The current federal estate tax exemption in 2021 is $11.7 million per person or $23.4 million for married couples, so creating a trust to save taxes upon death is not as big a factor as it used to be.  The larger question is how well we think our children will handle receiving a large sum of money.  Some parents want a trust because they worry about their adult child losing thousands of dollars of their inheritance as a result of a failed marriage.  By creating a trust as part of their estate plan, these parents can help protect their child’s assets in a divorce settlement.

In many situations, if a child receives an inheritance and combines it with assets they own jointly with their spouse, like a bank account, car or house, depending on where they live, the inheritance may become subject to marital property division, if the adult child and spouse later divorce.  However, if the child’s inheritance is in a trust account, or they use trust funds to pay for assets only in their name, the inherited wealth can further be protected from a divorce.

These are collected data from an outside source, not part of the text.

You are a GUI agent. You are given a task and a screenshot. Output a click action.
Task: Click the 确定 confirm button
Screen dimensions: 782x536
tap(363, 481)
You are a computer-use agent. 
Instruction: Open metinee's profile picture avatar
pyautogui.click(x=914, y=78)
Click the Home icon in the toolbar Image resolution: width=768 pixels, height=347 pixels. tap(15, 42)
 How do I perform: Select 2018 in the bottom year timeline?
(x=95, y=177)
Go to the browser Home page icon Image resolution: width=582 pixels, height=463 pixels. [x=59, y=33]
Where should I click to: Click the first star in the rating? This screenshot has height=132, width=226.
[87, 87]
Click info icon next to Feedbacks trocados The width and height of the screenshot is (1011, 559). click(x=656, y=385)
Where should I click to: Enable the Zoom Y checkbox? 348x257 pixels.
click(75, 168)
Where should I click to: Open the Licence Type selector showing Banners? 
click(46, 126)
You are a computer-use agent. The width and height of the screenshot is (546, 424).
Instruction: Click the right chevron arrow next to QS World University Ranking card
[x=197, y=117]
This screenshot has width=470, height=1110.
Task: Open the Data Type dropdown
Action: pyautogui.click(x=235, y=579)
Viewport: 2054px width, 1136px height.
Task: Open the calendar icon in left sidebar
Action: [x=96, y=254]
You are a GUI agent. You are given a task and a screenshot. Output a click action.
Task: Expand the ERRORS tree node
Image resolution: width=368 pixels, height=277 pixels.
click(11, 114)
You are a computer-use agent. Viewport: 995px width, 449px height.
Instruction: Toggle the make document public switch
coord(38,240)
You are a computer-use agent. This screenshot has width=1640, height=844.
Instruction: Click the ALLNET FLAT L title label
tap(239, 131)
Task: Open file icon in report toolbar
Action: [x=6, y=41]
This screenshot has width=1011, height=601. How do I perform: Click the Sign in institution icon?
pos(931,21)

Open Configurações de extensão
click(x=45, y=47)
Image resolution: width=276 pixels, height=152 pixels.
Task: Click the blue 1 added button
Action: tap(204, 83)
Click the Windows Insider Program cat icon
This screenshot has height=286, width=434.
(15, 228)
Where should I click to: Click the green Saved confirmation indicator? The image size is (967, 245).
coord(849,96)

Trusts can be complicated and require more administrative work and costs, which may cost more than just leaving assets outright to your children.  This is worth it for those who want to protect their child’s wealth.  If your child is under 18, you are not thinking about divorce, but because of their youth, leaving assets in trust for them is often a good idea.  A trustee will oversee the child’s assets and will be able to guide them to make sound decisions with any inherited funds.  If your child is newly married, rather than creating a trust right after your child’s marriage, see how the marriage goes over the next five to 10 years.  Then ask yourself how comfortable you are with your child’s relationship and how you feel about your son-in-law or daughter-in-law.

Consider your estate plan as a five-year plan.  Review your will, trust and other estate planning documents every five years.  This can help you carefully evaluate relationships, finances and the emotional dynamics of your family.  An experienced estate planning attorney can also adjust or cancel the trust during your life, as your family situation changes.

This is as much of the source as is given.